> SET PROBLEM
Rewrite the stretch from the start of the records through the line containing "click(x=364, y=714)", both ends included, with the requests left unchanged. Multiply every coordinate in the answers by 2.15 and round to whole numbers, with halves rounded up.

> STORED ROWS

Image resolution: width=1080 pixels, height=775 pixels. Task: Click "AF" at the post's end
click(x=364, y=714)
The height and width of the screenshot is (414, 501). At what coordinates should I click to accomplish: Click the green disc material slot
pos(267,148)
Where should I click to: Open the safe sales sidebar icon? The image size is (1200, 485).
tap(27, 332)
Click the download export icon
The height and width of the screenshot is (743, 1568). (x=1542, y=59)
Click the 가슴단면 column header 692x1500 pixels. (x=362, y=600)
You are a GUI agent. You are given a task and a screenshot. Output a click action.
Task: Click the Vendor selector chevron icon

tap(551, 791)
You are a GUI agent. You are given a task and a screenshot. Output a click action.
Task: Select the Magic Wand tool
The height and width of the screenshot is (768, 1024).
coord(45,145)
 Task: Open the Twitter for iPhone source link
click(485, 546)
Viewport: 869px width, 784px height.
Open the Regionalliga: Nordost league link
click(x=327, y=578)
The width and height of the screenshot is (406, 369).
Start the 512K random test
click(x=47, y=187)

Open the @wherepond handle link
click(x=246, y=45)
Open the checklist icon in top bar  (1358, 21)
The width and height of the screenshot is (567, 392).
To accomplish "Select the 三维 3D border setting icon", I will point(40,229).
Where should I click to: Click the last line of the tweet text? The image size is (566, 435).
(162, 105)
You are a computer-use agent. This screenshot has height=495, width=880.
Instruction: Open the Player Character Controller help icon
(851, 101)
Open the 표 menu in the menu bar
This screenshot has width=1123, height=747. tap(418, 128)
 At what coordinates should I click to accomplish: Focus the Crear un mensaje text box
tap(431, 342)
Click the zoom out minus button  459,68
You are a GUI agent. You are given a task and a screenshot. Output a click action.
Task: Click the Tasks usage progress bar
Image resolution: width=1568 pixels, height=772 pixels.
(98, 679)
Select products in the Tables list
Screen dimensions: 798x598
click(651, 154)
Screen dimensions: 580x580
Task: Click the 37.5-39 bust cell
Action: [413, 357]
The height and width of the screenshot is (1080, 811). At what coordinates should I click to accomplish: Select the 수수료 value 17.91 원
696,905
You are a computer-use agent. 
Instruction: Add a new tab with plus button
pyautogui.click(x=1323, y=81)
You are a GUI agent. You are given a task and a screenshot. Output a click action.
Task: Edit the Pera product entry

> SOLVED EXERCISE
Image resolution: width=1080 pixels, height=775 pixels. Task: Click "AF" at the post's end
click(x=783, y=1535)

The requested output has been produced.